Dataset records
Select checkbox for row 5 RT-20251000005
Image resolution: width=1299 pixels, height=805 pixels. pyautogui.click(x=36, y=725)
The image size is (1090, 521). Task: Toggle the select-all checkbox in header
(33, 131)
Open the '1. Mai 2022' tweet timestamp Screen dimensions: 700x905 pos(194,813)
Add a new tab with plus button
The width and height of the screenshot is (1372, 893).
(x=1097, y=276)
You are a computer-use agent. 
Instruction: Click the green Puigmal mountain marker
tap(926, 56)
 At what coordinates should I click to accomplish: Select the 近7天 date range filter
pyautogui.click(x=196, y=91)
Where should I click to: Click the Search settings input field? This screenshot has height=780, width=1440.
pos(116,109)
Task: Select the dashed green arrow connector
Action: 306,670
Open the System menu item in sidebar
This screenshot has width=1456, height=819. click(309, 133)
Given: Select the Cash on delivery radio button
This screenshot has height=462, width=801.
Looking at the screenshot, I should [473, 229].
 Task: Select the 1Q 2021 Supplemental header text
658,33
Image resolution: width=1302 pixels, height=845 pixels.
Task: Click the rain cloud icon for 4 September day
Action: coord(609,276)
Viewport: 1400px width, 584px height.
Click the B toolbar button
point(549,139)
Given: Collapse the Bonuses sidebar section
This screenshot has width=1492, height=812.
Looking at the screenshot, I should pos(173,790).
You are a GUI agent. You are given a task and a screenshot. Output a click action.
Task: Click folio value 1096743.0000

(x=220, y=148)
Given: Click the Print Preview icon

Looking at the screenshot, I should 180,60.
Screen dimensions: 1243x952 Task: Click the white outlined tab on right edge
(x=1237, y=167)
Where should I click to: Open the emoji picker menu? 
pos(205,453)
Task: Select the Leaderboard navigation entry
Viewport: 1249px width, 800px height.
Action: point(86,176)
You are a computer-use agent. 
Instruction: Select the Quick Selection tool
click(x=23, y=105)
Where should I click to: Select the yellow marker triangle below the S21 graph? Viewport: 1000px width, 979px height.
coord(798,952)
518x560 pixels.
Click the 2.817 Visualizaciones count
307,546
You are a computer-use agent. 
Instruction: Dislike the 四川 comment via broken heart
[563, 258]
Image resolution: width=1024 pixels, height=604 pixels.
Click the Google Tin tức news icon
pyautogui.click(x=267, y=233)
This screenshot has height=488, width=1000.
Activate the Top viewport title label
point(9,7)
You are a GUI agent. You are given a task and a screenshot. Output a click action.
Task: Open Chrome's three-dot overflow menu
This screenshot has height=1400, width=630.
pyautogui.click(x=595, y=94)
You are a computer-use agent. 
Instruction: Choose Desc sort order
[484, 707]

**EXERCISE PROMPT:**
Transcribe all of the records exactly.

**RESPONSE BOX:**
Select checkbox for row 5 RT-20251000005
Image resolution: width=1299 pixels, height=805 pixels. pyautogui.click(x=36, y=725)
The image size is (1090, 521). Task: Toggle the select-all checkbox in header
(33, 131)
Open the '1. Mai 2022' tweet timestamp Screen dimensions: 700x905 pos(194,813)
Add a new tab with plus button
The width and height of the screenshot is (1372, 893).
(x=1097, y=276)
You are a computer-use agent. 
Instruction: Click the green Puigmal mountain marker
tap(926, 56)
 At what coordinates should I click to accomplish: Select the 近7天 date range filter
pyautogui.click(x=196, y=91)
Where should I click to: Click the Search settings input field? This screenshot has height=780, width=1440.
pos(116,109)
Task: Select the dashed green arrow connector
Action: 306,670
Open the System menu item in sidebar
This screenshot has width=1456, height=819. click(309, 133)
Given: Select the Cash on delivery radio button
This screenshot has height=462, width=801.
Looking at the screenshot, I should [473, 229].
 Task: Select the 1Q 2021 Supplemental header text
658,33
Image resolution: width=1302 pixels, height=845 pixels.
Task: Click the rain cloud icon for 4 September day
Action: coord(609,276)
Viewport: 1400px width, 584px height.
Click the B toolbar button
point(549,139)
Given: Collapse the Bonuses sidebar section
This screenshot has width=1492, height=812.
Looking at the screenshot, I should pos(173,790).
You are a GUI agent. You are given a task and a screenshot. Output a click action.
Task: Click folio value 1096743.0000

(x=220, y=148)
Given: Click the Print Preview icon

Looking at the screenshot, I should 180,60.
Screen dimensions: 1243x952 Task: Click the white outlined tab on right edge
(x=1237, y=167)
Where should I click to: Open the emoji picker menu? 
pos(205,453)
Task: Select the Leaderboard navigation entry
Viewport: 1249px width, 800px height.
Action: point(86,176)
You are a computer-use agent. 
Instruction: Select the Quick Selection tool
click(x=23, y=105)
Where should I click to: Select the yellow marker triangle below the S21 graph? Viewport: 1000px width, 979px height.
coord(798,952)
518x560 pixels.
Click the 2.817 Visualizaciones count
307,546
You are a computer-use agent. 
Instruction: Dislike the 四川 comment via broken heart
[563, 258]
Image resolution: width=1024 pixels, height=604 pixels.
Click the Google Tin tức news icon
pyautogui.click(x=267, y=233)
This screenshot has height=488, width=1000.
Activate the Top viewport title label
point(9,7)
You are a GUI agent. You are given a task and a screenshot. Output a click action.
Task: Open Chrome's three-dot overflow menu
This screenshot has height=1400, width=630.
pyautogui.click(x=595, y=94)
You are a computer-use agent. 
Instruction: Choose Desc sort order
[484, 707]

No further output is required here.